Heavyweights under pressure
Trends that supported the FTSE 100’s outperformance last year, such as a rally in oil, weak currency and rising interest rates, are starting to wane or are better priced in.
Last year, the exporter-heavy gauge shrugged off domestic political turmoil, instead benefiting from a commodity rally. But Bank of America Corp. strategists expect that support to fade as economic growth loses momentum.
Other index heavyweights are also under pressure. While higher rates have boosted banks in the FTSE 100 over the past year, growing bets that hikes are peaking mean the upside from here on may be limited. At the same time, a strengthening pound is weighing on large-cap exporters that earn in dollars.
A rotation in investment style may also hamper the FTSE 100’s progress. Investors are piling into growth stocks after the Federal Reserve signaled some progress in taming US inflation. That’s likely to weigh on the FTSE 100, given it has a “bias to deep value and is very underweight growth and high growth stocks,” says Tineke Frikkee, head of UK equity research at Waverton Investment Management.

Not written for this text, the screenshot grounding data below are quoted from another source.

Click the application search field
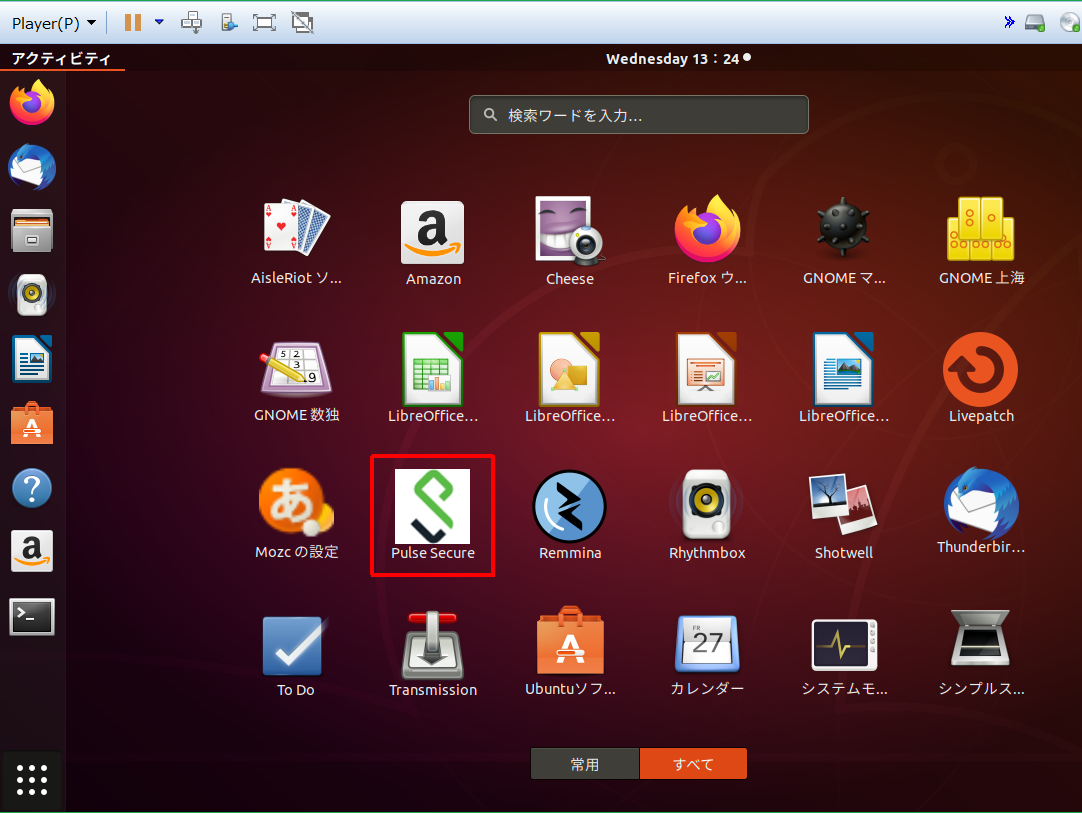Viewport: 1082px width, 813px height. (638, 115)
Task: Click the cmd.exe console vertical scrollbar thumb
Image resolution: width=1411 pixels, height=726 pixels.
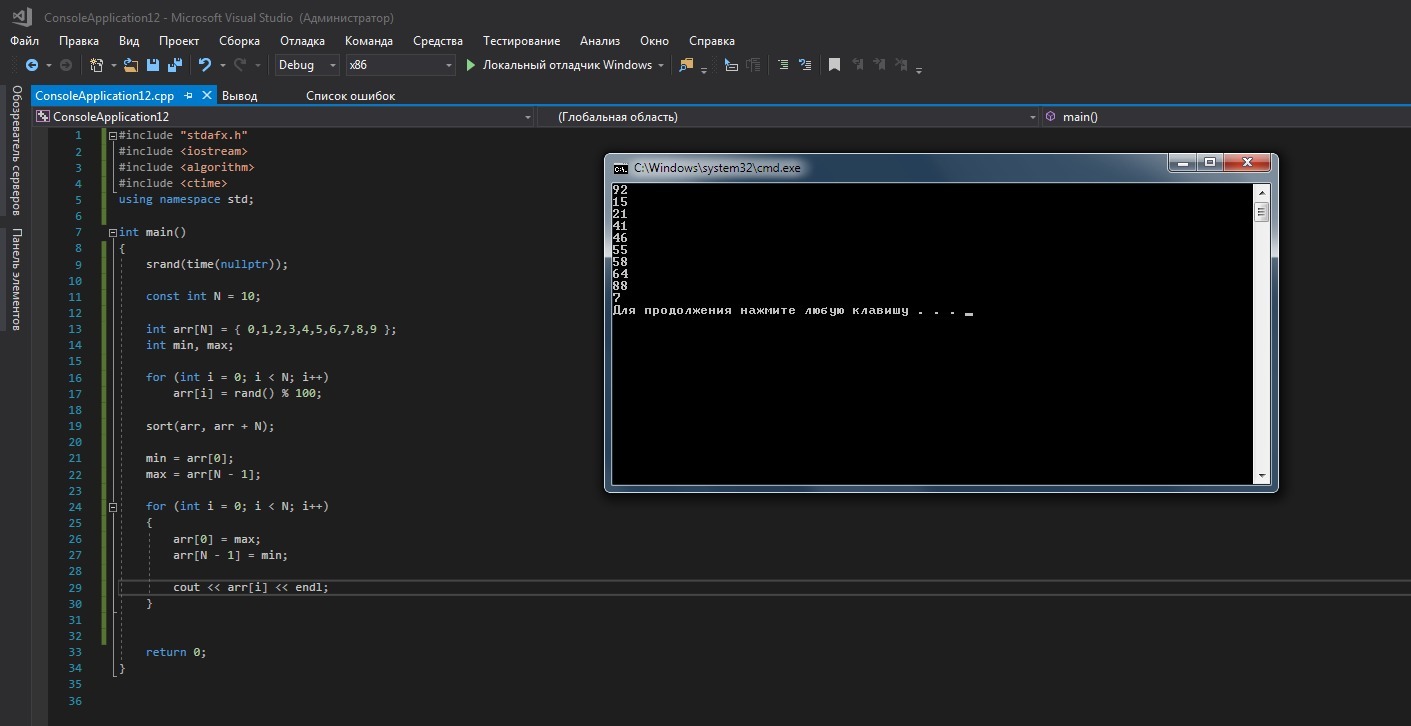Action: [x=1261, y=211]
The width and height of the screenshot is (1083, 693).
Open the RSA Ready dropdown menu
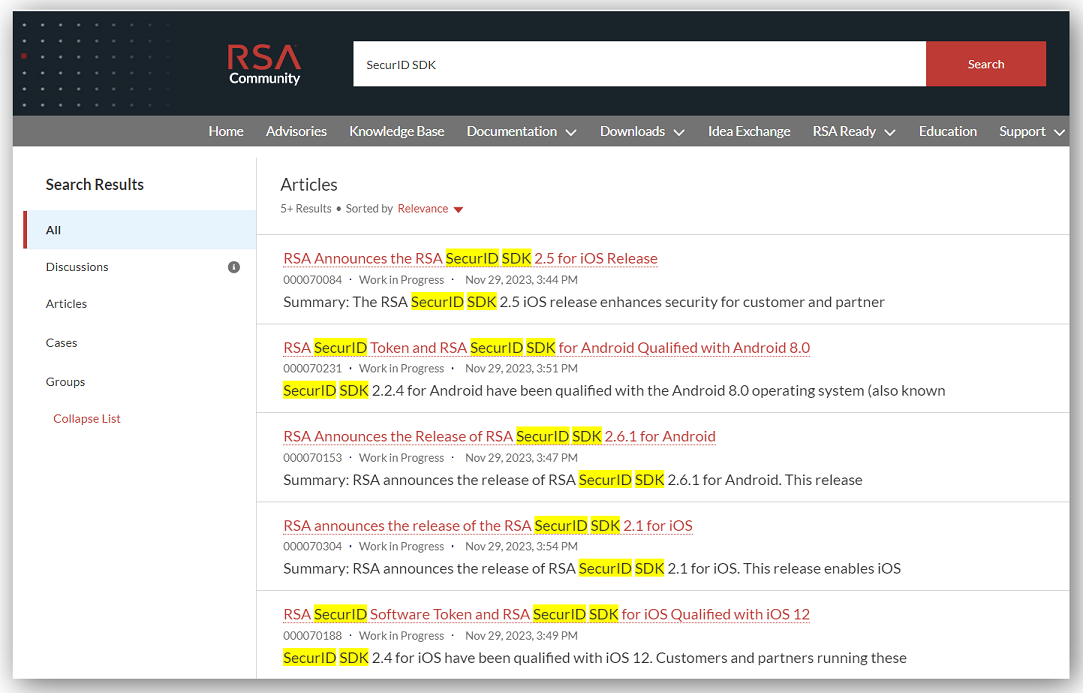tap(853, 131)
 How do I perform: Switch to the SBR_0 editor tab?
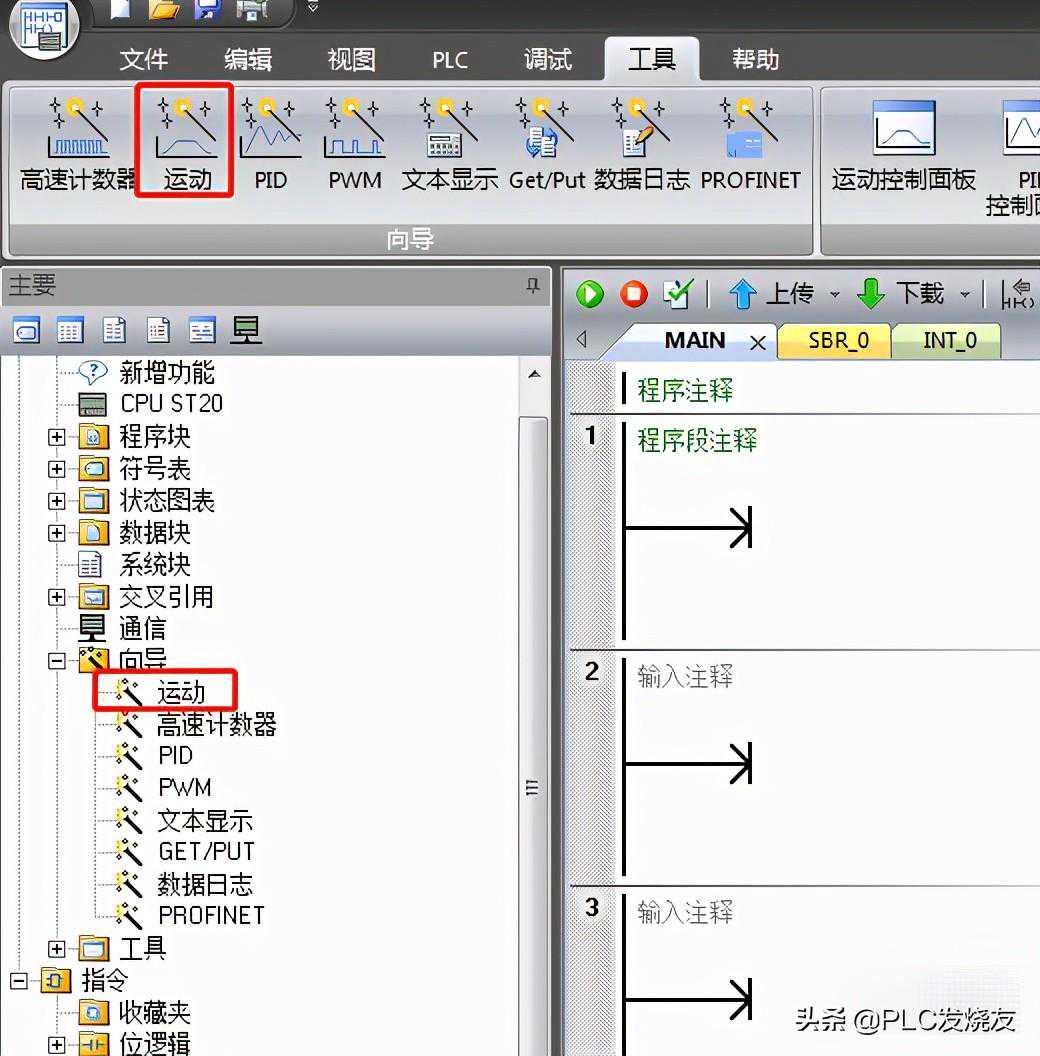[838, 340]
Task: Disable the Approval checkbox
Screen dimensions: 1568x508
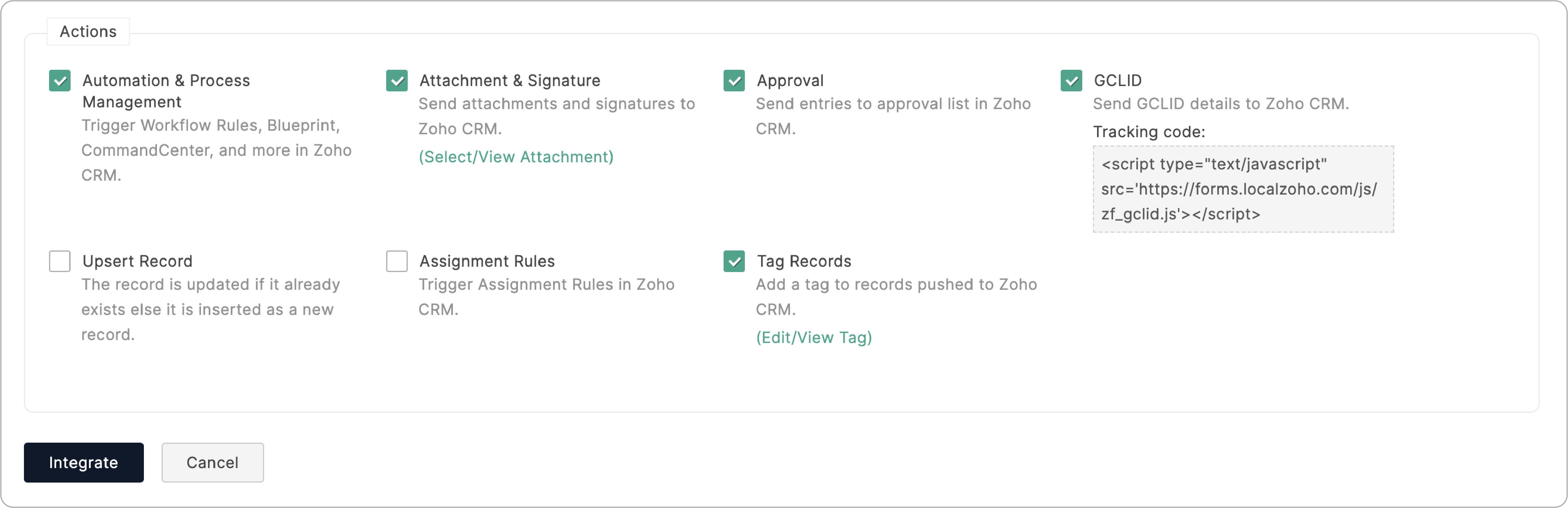Action: [734, 80]
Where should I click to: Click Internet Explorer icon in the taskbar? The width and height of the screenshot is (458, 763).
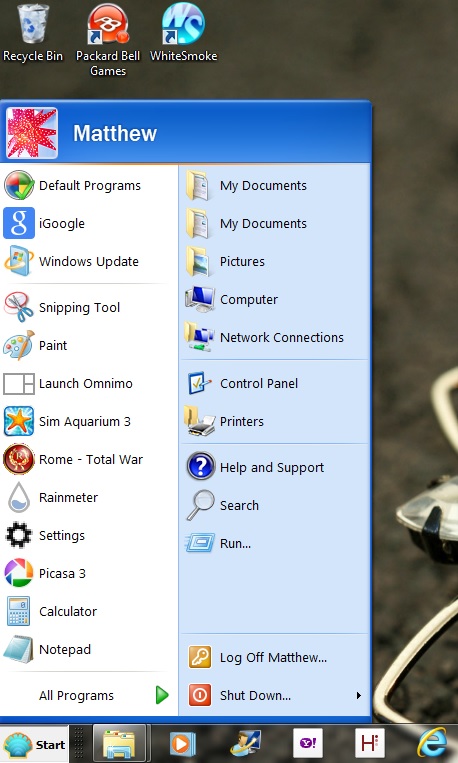432,744
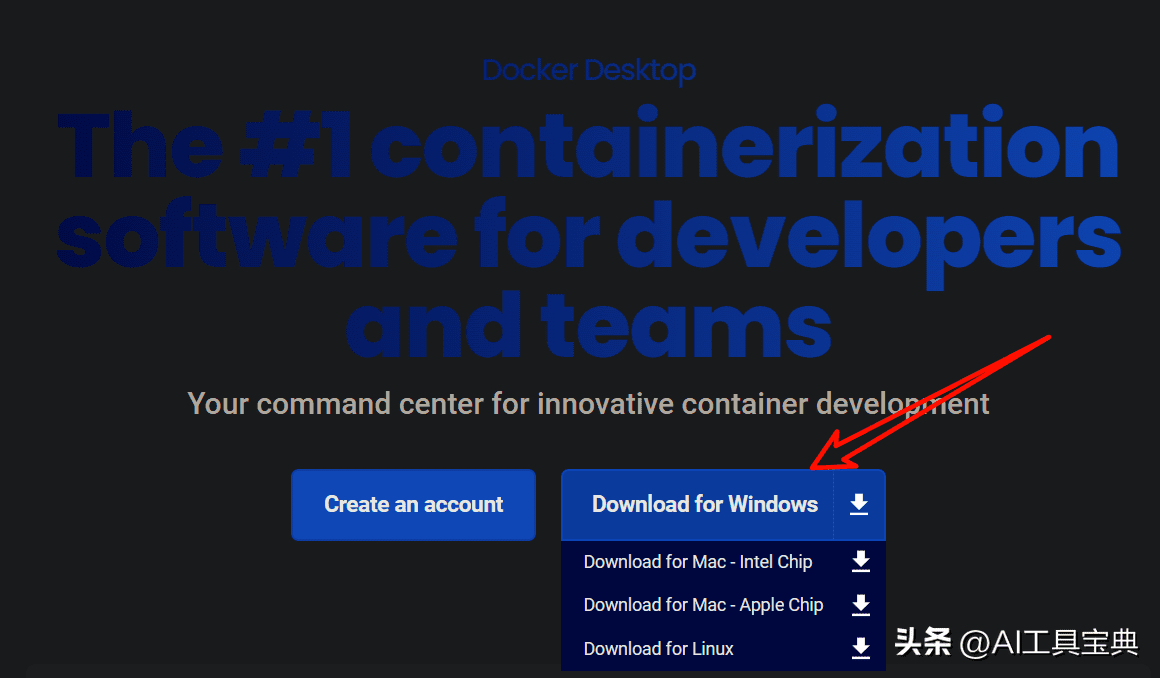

Global investors have been steadily defecting from the UK stock market since 2016’s Brexit vote, taking London’s edge as a global financial hub with them. Paris caught up with London as Europe’s largest equity market at the end of last year and is now firmly in the lead.
Locally, the situation is tricky. The FTSE 250 Index “- whose constituents get about half of their sales in Britain “- remains about 6 per cent down over the past year as the UK confronts a sharper recession than many developed nations.
Still, the mid-cap gauge jumped by the most since November Thursday, extending an outperformance over the FTSE 100 this year, as traders bet the latest Bank of England rate hike will take it nearer to the peak of its cycle as inflation cools and a downturn takes hold.
Those who make the case for UK stocks note they are still cheap relative to European and global peers and offer international exposure. The FTSE 100’s dividend yield is also among the highest in the world. Among those positive on the shares is David Winckler, senior investment analyst at Kingswood, who notes heavy valuation discounts that implies a recession is already “largely” priced in.
“As the Brexit hangover fades and with some political stability, most UK assets look set to deliver superior risk-adjusted returns over the medium term,” he says, adding that economically sensitive companies look attractive and could outperform significantly.
Not everyone is as bullish. The FTSE’s underperformance versus the Stoxx 600 Index and the S&P 500 Index in January “heralds a pattern for the year,” write Bloomberg Intelligence strategists Tim Craighead and Laurent Douillet, expecting earnings at its members expected to drop in 2023 and trail peers’ recoveries in 2024.
“The FTSE is losing its lead as 2023 begins,” they write. “We believe its dramatic 10-15 percentage-point outperformance in 2022 is a thing of the past.”